Not all business or sectors can be wholly reconfigured by technology, but many seem stagnant until a clever entrepreneur comes with a disruptive idea. Simply prescribing more use of technology, for marketing, process automation or old-school ecommerce (it’s almost 30 years old already!) will rarely make a digital strategy disruptive or even competitive enough to move the needle. Combined adoption of several technology innovations, aggressive investment in exceptionally strong capabilities and nimble execution may provide sustainable competitive advantage. Designing and successfully implementing a D2C model that complements the role of traditional channels without creating conflict may also it.

Summary: the digital vision must point to structural and significant changes to how business is conducted, por instance to novel approaches to engage with customers, create value or use assets, enabled by technology. Adopting more platforms, no matter how advanced, is an IT plan, not a digital vision.

Digital Aspiration

The digital vision translated into measurable ambitions: market busting pricing or value creation structures, disruptive growth or market penetration targets, massively reconfigured financial ratios, [probably resulting in] improvements in EBITDA, etc. There are two references to develop the targets: one is bottoms-up, coming from the business cases supporting specific initiatives and investments, the other is top-down: the aggregate jump in financial performance compared with the past, the industry, or benchmarked against digital leaders.

The digital aspiration converts the vision in quantifiable impact, provides targets to align expectations, and supports the case for investment and change. The targets in the digital aspiration should be one of the first exercises of the “single source of truth” practiced by digital leaders. Tweaks and recalibrations are typical in a journey full of uncertainties and experimentations, but if the metrics or targets keep on changing, or different stakeholders look at different versions, it is time to reconsider if things are really going in the right direction.

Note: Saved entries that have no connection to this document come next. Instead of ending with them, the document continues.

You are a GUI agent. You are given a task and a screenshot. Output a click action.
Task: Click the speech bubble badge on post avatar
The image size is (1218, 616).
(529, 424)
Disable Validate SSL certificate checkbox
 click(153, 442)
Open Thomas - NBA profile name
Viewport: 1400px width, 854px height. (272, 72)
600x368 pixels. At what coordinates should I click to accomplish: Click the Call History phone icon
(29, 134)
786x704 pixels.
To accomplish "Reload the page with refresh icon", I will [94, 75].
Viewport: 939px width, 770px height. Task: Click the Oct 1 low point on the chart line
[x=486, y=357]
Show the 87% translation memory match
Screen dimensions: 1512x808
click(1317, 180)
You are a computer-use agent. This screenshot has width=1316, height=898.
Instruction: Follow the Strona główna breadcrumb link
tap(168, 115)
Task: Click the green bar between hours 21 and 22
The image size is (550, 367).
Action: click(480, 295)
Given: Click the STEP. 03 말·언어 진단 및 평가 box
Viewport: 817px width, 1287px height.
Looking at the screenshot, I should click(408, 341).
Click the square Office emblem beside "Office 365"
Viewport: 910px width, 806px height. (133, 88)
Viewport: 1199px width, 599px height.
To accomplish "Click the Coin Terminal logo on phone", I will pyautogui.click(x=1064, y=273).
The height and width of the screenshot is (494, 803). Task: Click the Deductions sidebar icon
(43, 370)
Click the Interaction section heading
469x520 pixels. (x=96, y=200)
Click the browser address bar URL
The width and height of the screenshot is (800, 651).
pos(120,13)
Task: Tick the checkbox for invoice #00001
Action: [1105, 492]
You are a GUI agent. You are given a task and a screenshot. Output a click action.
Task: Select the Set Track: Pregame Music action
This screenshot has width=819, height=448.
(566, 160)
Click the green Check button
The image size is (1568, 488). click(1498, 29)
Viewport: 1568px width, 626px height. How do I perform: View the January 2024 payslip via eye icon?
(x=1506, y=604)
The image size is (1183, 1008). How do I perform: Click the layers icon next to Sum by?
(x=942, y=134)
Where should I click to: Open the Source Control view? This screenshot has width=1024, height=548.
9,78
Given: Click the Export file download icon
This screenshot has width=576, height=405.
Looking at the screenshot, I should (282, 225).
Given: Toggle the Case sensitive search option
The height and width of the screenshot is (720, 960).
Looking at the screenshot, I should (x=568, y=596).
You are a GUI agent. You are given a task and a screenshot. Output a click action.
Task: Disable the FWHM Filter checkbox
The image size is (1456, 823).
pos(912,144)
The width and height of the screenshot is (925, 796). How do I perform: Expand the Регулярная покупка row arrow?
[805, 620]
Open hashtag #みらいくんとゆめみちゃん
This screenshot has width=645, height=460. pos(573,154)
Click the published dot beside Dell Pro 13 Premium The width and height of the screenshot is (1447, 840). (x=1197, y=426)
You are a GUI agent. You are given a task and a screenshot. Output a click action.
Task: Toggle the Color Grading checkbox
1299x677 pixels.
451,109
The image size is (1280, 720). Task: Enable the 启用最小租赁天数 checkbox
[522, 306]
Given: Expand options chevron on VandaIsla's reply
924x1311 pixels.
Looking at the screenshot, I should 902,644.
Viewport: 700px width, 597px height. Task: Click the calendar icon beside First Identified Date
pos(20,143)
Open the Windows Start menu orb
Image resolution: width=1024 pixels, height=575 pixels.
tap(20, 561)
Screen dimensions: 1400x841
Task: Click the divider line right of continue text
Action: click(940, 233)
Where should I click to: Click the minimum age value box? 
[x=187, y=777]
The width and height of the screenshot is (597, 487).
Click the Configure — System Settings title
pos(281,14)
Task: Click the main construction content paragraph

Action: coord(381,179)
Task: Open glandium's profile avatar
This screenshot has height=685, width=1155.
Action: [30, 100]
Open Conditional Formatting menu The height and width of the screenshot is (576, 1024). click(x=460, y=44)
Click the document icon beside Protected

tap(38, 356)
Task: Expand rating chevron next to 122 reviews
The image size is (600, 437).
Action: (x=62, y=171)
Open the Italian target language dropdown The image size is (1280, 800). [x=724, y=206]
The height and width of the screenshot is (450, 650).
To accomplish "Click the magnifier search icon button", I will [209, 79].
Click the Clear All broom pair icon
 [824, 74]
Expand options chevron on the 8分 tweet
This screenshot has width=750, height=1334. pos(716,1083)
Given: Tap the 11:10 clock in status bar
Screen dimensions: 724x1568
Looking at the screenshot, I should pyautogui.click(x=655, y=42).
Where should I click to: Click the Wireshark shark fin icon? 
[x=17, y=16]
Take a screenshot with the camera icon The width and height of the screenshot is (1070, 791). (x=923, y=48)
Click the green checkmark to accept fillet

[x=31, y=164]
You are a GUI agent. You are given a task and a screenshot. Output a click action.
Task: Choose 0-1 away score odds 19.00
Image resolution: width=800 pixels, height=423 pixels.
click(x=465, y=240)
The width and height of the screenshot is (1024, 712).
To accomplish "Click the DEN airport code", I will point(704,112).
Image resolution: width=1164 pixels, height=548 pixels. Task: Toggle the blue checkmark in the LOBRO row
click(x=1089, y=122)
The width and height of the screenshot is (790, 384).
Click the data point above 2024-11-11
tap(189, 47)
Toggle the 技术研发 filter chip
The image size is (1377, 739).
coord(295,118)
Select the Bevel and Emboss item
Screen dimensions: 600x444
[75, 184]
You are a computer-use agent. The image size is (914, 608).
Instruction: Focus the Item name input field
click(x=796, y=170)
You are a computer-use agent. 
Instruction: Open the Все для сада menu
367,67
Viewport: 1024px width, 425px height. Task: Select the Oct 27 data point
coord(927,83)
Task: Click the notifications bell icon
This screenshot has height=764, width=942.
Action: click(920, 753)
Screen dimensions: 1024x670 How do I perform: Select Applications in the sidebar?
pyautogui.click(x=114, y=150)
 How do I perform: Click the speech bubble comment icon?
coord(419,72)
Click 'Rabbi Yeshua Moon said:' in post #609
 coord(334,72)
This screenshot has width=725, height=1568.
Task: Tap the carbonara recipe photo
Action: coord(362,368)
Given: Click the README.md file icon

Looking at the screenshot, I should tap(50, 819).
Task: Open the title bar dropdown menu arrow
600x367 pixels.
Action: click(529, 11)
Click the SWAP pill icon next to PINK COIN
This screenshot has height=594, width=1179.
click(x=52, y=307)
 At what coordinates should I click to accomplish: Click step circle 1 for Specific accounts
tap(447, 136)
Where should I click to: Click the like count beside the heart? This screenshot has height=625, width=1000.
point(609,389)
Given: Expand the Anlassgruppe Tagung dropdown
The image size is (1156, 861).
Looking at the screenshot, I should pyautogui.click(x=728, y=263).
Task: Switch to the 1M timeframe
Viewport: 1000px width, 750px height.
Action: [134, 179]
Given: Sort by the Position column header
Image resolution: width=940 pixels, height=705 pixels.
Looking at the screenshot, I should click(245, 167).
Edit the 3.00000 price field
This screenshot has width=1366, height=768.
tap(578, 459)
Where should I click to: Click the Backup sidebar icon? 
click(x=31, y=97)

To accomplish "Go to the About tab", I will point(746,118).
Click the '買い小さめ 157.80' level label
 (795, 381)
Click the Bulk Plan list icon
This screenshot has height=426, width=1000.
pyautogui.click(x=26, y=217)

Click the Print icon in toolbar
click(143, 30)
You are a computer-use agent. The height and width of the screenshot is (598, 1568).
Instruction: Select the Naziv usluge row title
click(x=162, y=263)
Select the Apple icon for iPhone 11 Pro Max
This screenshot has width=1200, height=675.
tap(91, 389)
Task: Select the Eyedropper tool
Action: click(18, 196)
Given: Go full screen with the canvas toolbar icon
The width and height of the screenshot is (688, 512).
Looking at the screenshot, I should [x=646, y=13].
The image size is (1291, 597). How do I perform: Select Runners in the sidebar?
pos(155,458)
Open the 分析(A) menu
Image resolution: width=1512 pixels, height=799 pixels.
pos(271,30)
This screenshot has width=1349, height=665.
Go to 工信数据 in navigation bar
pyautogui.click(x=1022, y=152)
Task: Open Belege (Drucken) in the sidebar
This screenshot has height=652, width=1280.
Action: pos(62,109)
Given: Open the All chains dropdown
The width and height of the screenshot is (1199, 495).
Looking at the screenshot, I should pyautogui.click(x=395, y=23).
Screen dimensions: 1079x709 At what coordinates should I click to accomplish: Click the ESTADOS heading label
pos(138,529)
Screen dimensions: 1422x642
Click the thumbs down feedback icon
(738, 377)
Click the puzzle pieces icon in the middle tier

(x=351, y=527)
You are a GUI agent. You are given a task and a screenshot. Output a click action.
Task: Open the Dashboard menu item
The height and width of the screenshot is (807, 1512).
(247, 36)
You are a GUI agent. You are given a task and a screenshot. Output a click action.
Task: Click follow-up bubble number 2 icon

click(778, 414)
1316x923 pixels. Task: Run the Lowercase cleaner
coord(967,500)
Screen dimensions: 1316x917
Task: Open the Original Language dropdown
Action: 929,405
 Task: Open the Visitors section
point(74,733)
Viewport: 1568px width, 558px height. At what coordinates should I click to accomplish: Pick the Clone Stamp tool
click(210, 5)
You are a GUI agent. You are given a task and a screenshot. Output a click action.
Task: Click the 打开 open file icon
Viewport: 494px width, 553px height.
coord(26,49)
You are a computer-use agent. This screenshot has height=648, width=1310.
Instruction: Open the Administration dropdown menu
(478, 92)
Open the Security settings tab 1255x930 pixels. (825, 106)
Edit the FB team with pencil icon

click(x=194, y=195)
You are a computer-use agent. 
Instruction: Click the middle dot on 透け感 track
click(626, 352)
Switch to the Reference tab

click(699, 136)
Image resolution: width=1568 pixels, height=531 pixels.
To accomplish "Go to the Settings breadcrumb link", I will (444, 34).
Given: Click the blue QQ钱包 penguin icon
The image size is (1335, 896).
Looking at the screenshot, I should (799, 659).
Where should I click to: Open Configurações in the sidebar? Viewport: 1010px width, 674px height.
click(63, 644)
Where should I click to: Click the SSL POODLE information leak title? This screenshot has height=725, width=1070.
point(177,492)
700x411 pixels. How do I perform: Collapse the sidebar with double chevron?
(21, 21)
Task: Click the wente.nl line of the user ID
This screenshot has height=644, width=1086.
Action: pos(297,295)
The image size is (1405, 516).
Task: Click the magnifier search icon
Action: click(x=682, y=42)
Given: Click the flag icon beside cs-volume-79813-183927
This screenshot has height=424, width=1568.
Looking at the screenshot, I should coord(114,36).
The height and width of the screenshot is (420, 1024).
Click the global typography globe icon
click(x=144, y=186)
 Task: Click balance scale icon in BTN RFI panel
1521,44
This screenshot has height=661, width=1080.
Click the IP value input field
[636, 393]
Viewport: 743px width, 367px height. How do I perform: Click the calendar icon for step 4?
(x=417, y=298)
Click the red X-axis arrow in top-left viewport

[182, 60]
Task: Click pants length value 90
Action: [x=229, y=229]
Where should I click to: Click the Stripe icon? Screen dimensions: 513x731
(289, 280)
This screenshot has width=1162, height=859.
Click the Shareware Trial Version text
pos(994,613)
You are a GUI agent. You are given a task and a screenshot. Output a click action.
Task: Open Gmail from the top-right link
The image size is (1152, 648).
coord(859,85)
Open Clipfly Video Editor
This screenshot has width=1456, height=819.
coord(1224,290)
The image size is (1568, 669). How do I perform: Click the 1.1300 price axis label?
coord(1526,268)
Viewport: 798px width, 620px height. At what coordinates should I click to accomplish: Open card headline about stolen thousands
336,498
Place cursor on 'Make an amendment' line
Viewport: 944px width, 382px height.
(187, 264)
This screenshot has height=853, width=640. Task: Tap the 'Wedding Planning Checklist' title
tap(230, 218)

It is beyond debate that digital leaders drive better results, here is where a leadership team must agree on the drivers that will turn investment and change in quantifiable impact.

Strategic Pillars

These are a few “themes” that support the vision and align the components of the strategy. Some are industry specific (streaming may a theme for media but not for other industries) but some (like customer experience and data-driven business) can be innovation vectors in many industries.

Identifying and adopting the pillars serves several useful purposes:

  • Build consensus on which are the key innovation and value-creation drivers
  • Provide a structure to align priorities, initiatives, technologies, capabilities and investments across teams and business units, and
  • Give the vision and strategy focus, stability, and credibility over time as priorities, initiatives and technologies evolve and shift

The pillars are one – if not the most – significant elements connecting the pieces of the digital strategy. They should be carefully picked and tightly aligned with the vision.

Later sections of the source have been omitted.